**To do:** Copy every line of the data in which the word "computer" occurs.

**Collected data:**
◇ ◇ ◇

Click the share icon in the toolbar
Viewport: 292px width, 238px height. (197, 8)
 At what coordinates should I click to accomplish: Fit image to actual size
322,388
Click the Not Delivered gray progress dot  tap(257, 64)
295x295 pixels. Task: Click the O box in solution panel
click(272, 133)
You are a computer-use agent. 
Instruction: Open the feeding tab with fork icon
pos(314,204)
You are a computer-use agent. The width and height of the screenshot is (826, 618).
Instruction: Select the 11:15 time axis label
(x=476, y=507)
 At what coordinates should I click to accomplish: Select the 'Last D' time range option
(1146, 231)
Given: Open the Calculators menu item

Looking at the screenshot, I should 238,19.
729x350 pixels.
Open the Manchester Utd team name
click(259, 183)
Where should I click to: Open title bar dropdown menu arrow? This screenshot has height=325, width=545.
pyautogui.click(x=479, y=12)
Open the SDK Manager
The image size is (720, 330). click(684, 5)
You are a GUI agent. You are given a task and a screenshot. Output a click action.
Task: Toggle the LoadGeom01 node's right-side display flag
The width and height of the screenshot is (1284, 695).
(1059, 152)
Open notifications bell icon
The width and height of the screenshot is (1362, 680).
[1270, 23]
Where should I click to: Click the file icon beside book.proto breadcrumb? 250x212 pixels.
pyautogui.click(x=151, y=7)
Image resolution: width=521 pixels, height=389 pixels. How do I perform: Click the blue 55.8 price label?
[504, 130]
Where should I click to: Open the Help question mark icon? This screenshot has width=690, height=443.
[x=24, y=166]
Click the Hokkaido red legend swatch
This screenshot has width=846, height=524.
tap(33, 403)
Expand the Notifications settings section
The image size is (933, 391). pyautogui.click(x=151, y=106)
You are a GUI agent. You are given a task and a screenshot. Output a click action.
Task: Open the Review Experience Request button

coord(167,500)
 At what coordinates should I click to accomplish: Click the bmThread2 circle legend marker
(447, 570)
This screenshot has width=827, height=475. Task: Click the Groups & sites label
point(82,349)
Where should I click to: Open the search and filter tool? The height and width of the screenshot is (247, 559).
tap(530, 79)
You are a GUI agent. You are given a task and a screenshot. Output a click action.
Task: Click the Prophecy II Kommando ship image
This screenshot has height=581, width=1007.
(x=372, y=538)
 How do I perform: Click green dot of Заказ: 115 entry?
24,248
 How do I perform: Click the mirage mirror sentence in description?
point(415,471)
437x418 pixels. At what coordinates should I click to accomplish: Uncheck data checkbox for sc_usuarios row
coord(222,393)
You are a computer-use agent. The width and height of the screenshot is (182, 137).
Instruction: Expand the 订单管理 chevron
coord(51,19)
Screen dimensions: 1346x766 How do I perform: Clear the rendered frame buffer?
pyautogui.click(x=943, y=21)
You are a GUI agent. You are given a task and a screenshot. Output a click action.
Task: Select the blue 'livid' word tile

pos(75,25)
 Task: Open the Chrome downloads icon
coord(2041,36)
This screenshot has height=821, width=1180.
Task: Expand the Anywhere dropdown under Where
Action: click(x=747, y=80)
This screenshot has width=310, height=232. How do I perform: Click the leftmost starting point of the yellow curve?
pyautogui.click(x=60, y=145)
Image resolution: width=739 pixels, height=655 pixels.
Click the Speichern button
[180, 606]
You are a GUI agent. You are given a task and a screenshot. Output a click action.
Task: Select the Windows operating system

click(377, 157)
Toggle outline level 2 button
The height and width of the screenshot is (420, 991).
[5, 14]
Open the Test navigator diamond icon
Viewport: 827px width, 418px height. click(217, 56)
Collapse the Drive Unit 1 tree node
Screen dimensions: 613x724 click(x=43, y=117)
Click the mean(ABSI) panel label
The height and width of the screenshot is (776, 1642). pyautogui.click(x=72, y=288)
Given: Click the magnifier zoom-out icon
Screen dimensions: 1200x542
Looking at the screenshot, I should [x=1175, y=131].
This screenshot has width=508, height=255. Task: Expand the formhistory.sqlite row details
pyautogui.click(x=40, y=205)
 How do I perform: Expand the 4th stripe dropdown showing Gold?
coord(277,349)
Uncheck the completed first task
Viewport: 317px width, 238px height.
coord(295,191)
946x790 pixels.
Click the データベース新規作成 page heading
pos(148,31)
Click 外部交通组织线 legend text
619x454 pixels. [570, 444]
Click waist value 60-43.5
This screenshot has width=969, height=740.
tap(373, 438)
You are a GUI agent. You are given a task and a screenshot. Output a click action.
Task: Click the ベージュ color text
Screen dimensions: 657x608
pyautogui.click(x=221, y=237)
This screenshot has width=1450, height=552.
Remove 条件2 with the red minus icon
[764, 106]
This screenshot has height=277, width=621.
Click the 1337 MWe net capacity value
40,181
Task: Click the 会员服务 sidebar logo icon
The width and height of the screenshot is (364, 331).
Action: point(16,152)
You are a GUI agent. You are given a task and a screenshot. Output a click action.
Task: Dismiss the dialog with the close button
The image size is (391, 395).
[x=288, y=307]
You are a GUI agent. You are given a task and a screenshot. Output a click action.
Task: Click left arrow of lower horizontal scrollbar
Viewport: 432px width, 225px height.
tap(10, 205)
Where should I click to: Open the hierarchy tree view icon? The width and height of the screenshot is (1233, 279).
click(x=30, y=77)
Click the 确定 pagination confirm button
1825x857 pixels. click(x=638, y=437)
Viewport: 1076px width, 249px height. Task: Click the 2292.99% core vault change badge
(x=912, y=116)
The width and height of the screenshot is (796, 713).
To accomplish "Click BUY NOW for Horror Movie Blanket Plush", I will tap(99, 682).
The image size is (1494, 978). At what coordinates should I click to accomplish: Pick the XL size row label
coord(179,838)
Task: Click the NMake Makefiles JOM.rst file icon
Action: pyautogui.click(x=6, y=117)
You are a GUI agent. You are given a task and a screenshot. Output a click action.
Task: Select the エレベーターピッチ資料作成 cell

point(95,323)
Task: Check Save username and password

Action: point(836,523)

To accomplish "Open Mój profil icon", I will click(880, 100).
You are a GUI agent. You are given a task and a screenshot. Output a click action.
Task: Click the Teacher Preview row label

◇ ◇ ◇

**Completed task:**
You are a computer-use agent. 
You are a computer-use agent. The width and height of the screenshot is (826, 618).
You are a computer-use agent. The width and height of the screenshot is (182, 137).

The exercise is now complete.